Yad Vashem a par ailleurs rappelé que le 19 avril, jour choisi par la Russie comme nouveau jour commémoratif, avait déjà une « signification profonde dans la mémoire de la Shoah », puisque l’insurrection du ghetto de Varsovie avait commencé le 19 avril 1943.
La semaine dernière, le ministère russe des Affaires étrangères a expliqué que le Kremlin avait choisi le 19 avril en référence à un décret signé par l’Union soviétique le 19 avril 1943, qui « posait les bases des poursuites judiciaires contre les criminels nazis et leurs complices ».
« Les documents collectés lors d’enquêtes menées sur la base du décret n° 39 ont constitué une partie importante de la base probatoire du Tribunal de Nuremberg, du procès de Khabarovsk et d’autres procédures judiciaires intentées contre des criminels de guerre des puissances de l’Axe », a déclaré le ministère russe des Affaires étrangères.
L’Union soviétique a perdu près de 27 millions de ses habitants pendant la Seconde Guerre mondiale, dont 8,6 millions environ de victimes militaires.

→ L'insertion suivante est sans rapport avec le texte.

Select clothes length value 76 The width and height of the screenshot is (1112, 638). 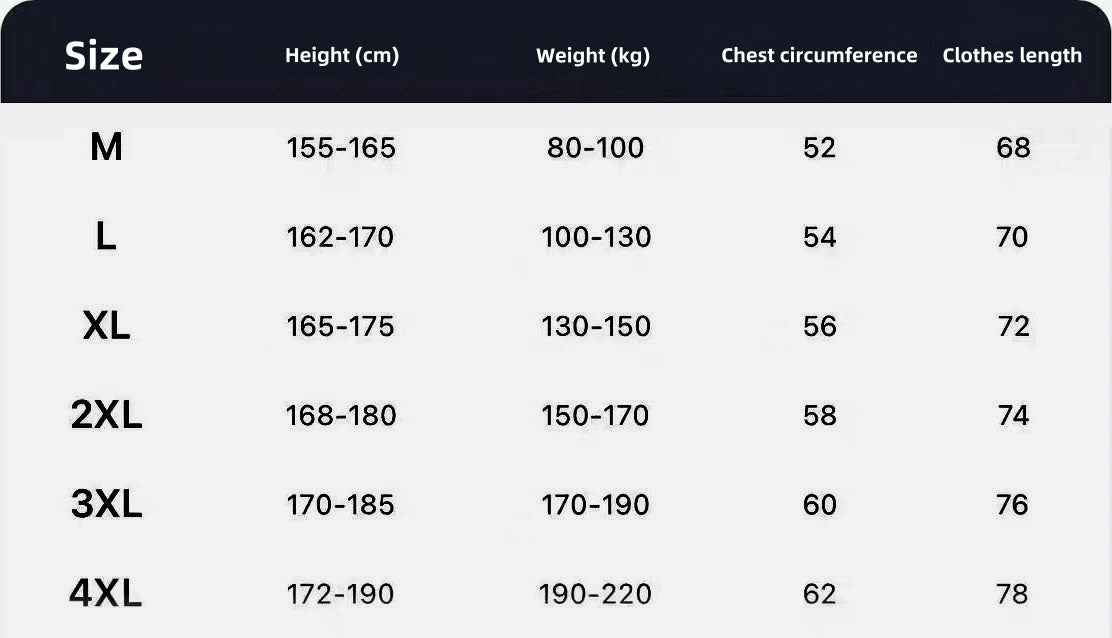1012,504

Ces dernières années, Israël a accusé la Russie de minimiser l’impact de la Shoah sur les Juifs.
En 2024, la porte-parole du ministère des Affaires étrangères du Kremlin, Maria Zakharova, avait parlé de la Shoah comme de l’extermination massive de « divers groupes ethniques et sociaux », reprochant à l’Allemagne de faire l’impasse sur le sort des victimes européennes non juives, en particulier des peuples slaves d’Union soviétique.
Israël avait réagi en disant que les propos de Zakharova étaient une « déformation de la Shoah […] qui attentait aux victimes comme aux survivants ».